屋內安靜得只听得見兩人的呼吸和心跳聲,令葉莎梅頗感不安。
「謝謝你,我好多了。」她輕輕挪動自己的姿勢。
這次,齊南沒有反對,反而順她的意思而松開他的手。使她的體內浮起一股奇異的空虛感。
「我已經沒事了,你可以放心的回去了。」面對他的眼光,她竟無法控制自己沒來由的混亂心緒。
「我不能把你一個人單獨留下,也許你該和我一起回去,這樣也可以對你有個照應。」齊南牢記剛才醫生的每一句話。
「不,不用了!」葉莎梅想也沒想就拒絕。「我可以照顧自己,你還是回去,對于我剛才所說的話,你不必掛念更不需感到愧疚,那完全是因一時心慌而亂說的。

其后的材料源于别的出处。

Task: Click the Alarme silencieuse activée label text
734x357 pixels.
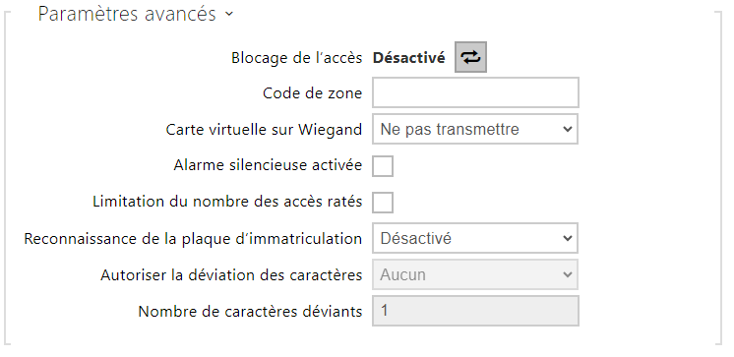Action: 268,165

」
齊南只是靜靜地看著她,「你要和我一起走還是要我留下來?」
葉莎梅根本沒完全反應過來,只是抓住腦海中的第一個想法,月兌口而出,「我不會跟你走的。」
「那我留下來照顧你。」他的口氣沒有轉圜的余地。
葉莎梅似乎愣了一下才反應過來,「你……你要留下來……」
「這是你的決定不是嗎?」他的眼光鎮住了她的。
葉莎梅呆住了。
有嗎?她有作任何決定嗎?
☆☆☆
像在泄恨似地,傅加那不斷用手捶打著枕頭,嘴巴還不停地咒罵著︰「打死你,薛皓中,我打死你!」
由于氣過頭了,以致房門被打開她都沒發現。
「我是該死,該碎尸萬段,該下地獄!」
傅加那嚇了一跳,轉過身一看,薛皓中正站在她身後。
她彈跳了起來,狠狠地把枕頭砸在他的臉上。
「你來干嘛?!」
「我是來負荊請罪。」他像做錯事而準備受罰的小孩。
「省省吧!我不稀罕!」如果她手上有把刀恐怕會毫不猶豫地插入他的心口,讓他一刀斃命。

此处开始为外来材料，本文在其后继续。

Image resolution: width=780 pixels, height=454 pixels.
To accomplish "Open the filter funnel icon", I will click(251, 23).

「母老虎,我可是抱病從醫院偷跑出來的,我現在還發著高燒,而你也打了我一巴掌,這些難道還不能讓你消氣嗎?」
她瞪著他,發現他臉上果然還留著她那一巴掌留下的五個指印。
但仍沒令她消氣。
「在你對我做了那麼可惡的事之後,你以為一個巴掌就可以讓我原諒你嗎?」
「我真的不是故意的,我只是——」
「只是好玩?只是想看我出丑?」
薛皓中一副「天地良心」的表情。「我真的不知道自己的反應會這麼激烈,畢竟我不是聖人,我——」
「你是!」一听到他的話,她的臉漲得又紅又紫,心跳猛亂到她快無法忍受。
「我是個正常的男人,在面對一個自己喜愛的女孩子,我如何不為所動?」他的話一出口,自己也愣住了,而傅加那也愣住了。

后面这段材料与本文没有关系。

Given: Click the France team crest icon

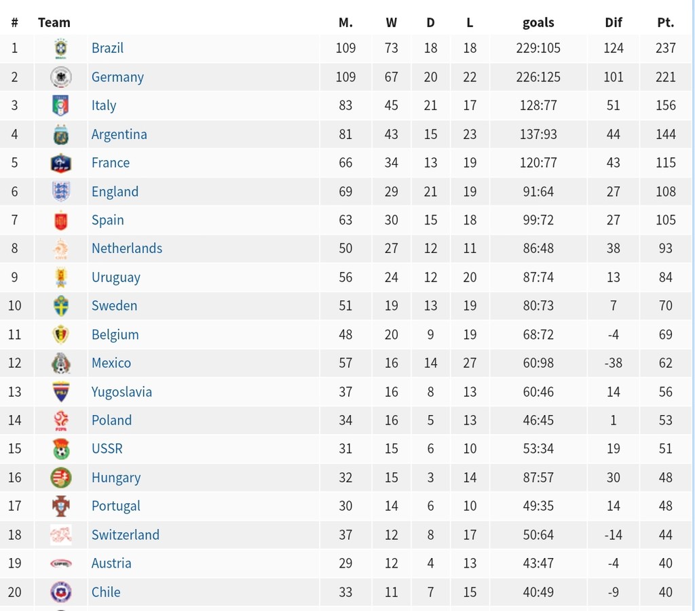Looking at the screenshot, I should coord(60,163).
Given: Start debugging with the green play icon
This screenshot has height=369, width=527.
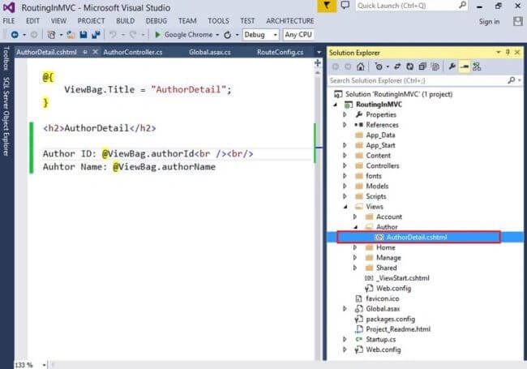Looking at the screenshot, I should (157, 35).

「神經病!」她回過神之後狠狠地瞪了他一眼,繞過他徑自走向門口。
「等一下!」薛皓中追上去及時攔住了她。
「閃啦!好狗不擋路!」
薛皓中看著怒氣沖仲的傅加那,突然一股沖動使他伸手將傅加那緊緊擁入自己懷中。
傅加那嚇了一跳,使勁想推開他。
「你瘋了!放開我!」她生氣地大喊。
「我是瘋了!否則我怎麼會喜歡上你。」他很坦白的說。
「你是不是神經錯亂,還是你又在想什麼詭計設計我?」
「沒有!我是認真的。我現在腦子清楚得很。」
「清楚得很才怪!」她用力地推開他,快步地又走向門口。就在她要開門時,薛皓中及時抓住她的手。
「你做什麼!你這個瘋子!」她拼命甩掉他的手。
「為什麼你不相信我?」他也隨著她的情緒激動起來。「我真的喜歡你!真的。」
有半分鐘之久,傅加那被他的話給嚇呆住,說不出半句話來。
「你……你是不是燒壞了腦子?」她有些不自在的說。
「絕不是!」他把她握住在手中的縴細玉手,用雙手牢牢圍著,眼神也鎖住了傅加那,不讓她逃離。「你以為我千里迢迢跑來這兒做什麼?我在了解自己對你的感情之後,我迫不及待想見你,但又怕克制不住自己,怕嚇壞你,所以就想到夏威夷讓自己平靜一下,沒想到上天卻讓我在這兒遇見你,你可知道我在乍見你時,我簡直欣喜若狂。」
「你真的是燒壞了腦子了……」她仍不相信地瞪視他。
薛皓中簡直又好氣又好笑,他一向縱橫情場,卻萬萬沒料到會栽在這樣一個迷糊的女孩手上。
如果要讓她清醒,恐怕也只有一個辦法可行。
他俯身用唇對住她的唇,趁她因驚訝而微張嘴時而將舌頭伸了進去,進而糾纏著她的舌,蠻橫地要求她的配合,就像他的個性一樣。
一直到兩人肺里的空氣都快用完,他才放開她。
傅加那只覺得自己渾身像火在燒,呼吸也變得急促起來。
薛皓中擔心的凝視她,喚著她︰「加那,你怎麼了?」
老天!她是不是生病了;為什麼連腦子也亂哄哄的。
「加那……」他發現她的臉紅得似乎不太正常。
「薛皓中,我好像生病了。」她終于發出聲音來了,但是聲音變得沙啞。
薛皓中用手覆住她的額頭,大叫︰「老天!你在發燒!」
「薛皓中,我就知道你不懷好意,你故意把病傳染給我,你就是這麼壞心腸!」
這下跳三條黃河也洗刷不了他的罪了。